The problem: SOTIF's "field conditions" include battery aging states, temperature profiles, and charge history combinations that cannot all be enumerated in a software requirements document. The SOTIF analysis produces a qualitative risk acceptance argument; ASPICE requires quantitative acceptance criteria. Bridging these two requires an intermediate architecture decision that neither standard specifies.
The Traceability Problem at Scale
Each document has dependencies on the others. A change to the HARA hazardous event list affects the TARA damage scenario list, the SOTIF triggering condition list, and the ASPICE software requirements baseline. In a typical program, these documents live in separate tools maintained by separate teams. The links between them exist in engineers' heads, in email chains, and in review meeting minutes.
When the OEM requests a change — a new battery chemistry requires a different SOC algorithm — the impact ripples across all four standards. Tracking that impact manually, in four separate teams, with separate document review cycles, is where programs accumulate the silent inconsistencies that surface in certification audits.
How ISO WIZ Addresses the BMS-OTA Scenario
ISO WIZ was built specifically for programs with multi-standard compliance requirements. For the BMS-OTA scenario, it provides:
Unified item definition. A single item definition feeds all four standards. The BMS interfaces, the OTA channel, the HVIL function, and the SOC algorithm are defined once and referenced across HARA, TARA, SOTIF analysis, and ASPICE software requirements.
Cross-standard traceability. The link between a HARA hazardous event and the corresponding TARA damage scenario is a live, bidirectional traceability link. When either document is updated, the other flags the linked item for review. The same mechanism connects SOTIF triggering conditions to ASPICE software requirements.
Gap detection across standards. If the SecOC implementation adds CAN bus load that affects the ASIL C FTTI budget, ISO WIZ detects the gap between the safety timing requirement and the cybersecurity implementation constraint and surfaces it as an open finding — before it becomes a field problem.

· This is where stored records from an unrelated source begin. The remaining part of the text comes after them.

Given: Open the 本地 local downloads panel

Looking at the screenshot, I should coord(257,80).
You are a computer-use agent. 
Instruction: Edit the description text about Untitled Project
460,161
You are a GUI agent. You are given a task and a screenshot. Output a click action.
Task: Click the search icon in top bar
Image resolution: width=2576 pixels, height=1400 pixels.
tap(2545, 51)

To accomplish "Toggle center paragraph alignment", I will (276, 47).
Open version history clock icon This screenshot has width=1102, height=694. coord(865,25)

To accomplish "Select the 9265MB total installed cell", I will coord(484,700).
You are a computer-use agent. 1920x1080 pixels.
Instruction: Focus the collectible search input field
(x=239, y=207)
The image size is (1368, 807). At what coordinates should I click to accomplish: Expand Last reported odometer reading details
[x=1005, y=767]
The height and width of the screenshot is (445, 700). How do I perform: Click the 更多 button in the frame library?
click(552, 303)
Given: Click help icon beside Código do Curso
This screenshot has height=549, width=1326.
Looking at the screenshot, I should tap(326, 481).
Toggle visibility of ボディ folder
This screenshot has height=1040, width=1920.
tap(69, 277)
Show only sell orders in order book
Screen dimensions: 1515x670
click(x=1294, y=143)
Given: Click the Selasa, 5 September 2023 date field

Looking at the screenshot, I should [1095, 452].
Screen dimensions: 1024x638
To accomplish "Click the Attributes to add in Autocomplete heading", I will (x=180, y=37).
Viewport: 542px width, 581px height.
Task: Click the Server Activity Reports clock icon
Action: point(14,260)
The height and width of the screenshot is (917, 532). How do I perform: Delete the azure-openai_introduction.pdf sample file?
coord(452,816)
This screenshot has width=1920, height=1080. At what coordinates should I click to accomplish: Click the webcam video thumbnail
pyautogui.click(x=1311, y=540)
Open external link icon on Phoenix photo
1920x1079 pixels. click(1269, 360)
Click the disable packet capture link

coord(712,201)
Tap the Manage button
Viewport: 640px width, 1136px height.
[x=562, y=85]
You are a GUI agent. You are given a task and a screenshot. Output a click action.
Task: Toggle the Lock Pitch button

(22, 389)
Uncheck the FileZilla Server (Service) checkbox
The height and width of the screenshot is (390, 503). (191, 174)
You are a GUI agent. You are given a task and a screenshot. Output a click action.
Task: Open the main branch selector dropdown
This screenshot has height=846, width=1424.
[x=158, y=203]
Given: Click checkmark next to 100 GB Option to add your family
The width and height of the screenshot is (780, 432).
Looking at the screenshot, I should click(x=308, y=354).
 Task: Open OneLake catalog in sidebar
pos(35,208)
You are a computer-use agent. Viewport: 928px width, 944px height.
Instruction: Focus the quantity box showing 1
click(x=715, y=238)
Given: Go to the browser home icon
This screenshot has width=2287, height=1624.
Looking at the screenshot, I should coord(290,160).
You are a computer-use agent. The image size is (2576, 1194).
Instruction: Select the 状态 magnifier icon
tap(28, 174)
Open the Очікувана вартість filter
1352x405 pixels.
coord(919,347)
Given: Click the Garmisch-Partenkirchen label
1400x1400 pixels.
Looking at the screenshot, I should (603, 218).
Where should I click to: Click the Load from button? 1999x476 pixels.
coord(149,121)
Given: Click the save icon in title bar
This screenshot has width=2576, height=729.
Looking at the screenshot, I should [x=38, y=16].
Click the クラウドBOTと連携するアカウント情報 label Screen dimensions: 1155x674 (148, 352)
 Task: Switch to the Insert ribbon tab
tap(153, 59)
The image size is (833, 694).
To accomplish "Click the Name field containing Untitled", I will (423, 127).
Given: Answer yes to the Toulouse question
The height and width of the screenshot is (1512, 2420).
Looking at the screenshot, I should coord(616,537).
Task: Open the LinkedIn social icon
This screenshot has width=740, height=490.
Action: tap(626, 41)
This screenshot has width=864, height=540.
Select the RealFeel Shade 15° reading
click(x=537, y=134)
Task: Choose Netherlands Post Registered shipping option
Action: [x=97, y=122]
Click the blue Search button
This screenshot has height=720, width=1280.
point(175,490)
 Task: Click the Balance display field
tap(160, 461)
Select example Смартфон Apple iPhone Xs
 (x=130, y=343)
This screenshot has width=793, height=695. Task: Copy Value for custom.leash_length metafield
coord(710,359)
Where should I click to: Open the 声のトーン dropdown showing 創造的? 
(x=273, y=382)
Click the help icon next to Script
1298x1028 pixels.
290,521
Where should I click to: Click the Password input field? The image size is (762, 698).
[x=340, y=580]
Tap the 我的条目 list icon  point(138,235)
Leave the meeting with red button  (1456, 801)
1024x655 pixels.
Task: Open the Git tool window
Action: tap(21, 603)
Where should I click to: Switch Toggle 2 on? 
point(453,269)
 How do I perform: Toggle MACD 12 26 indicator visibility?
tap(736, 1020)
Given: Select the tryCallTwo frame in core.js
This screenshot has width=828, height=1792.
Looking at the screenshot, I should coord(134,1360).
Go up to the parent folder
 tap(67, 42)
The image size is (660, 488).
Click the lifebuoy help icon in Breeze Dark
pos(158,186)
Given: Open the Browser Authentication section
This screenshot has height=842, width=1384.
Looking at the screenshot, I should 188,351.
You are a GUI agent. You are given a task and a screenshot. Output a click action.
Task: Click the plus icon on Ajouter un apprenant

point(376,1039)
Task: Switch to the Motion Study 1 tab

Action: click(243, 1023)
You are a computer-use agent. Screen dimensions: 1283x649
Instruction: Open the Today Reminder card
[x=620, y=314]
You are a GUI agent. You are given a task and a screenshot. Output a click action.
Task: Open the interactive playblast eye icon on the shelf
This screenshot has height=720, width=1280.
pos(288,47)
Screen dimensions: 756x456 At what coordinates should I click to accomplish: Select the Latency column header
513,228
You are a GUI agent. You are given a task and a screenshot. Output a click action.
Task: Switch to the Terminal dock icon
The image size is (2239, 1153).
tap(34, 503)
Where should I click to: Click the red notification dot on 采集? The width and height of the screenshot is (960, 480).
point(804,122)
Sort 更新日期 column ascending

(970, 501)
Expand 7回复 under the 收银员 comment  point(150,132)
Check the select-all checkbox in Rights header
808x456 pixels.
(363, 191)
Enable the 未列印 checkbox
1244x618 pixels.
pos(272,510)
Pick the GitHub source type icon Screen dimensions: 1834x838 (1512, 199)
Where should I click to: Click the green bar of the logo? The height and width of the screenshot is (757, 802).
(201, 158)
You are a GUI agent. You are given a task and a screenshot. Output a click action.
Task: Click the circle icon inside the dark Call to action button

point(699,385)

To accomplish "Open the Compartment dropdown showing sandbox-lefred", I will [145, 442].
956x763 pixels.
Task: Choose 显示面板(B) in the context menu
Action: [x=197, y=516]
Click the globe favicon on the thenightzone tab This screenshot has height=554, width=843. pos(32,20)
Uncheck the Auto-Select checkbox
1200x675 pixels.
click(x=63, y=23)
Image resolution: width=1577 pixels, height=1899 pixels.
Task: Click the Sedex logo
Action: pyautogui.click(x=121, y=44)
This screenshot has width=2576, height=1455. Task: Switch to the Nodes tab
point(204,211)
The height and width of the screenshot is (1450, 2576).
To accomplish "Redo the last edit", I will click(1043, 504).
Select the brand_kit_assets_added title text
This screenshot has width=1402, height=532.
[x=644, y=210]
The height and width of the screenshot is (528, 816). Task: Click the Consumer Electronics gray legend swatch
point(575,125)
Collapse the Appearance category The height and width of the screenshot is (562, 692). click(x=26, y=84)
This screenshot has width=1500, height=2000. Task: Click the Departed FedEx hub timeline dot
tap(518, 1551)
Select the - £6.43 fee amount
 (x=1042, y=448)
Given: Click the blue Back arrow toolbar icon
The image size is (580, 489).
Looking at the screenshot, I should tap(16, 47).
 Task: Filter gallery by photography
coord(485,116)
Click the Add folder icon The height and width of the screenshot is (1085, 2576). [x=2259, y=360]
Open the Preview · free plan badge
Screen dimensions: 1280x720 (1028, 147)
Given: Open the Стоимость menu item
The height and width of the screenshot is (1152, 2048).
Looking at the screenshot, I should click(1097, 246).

Change impact analysis. When the battery chemistry changes, a single change entry in ISO WIZ propagates to all affected work products across all four standards, with a prioritized list of what needs re-review and what can be closed by confirmation that the change is out of scope.
The BMS-OTA compliance problem is hard not because any single standard is incomprehensible, but because the standards were written independently and their interactions are left to the development organization to manage. ISO WIZ provides the infrastructure to manage those interactions systematically.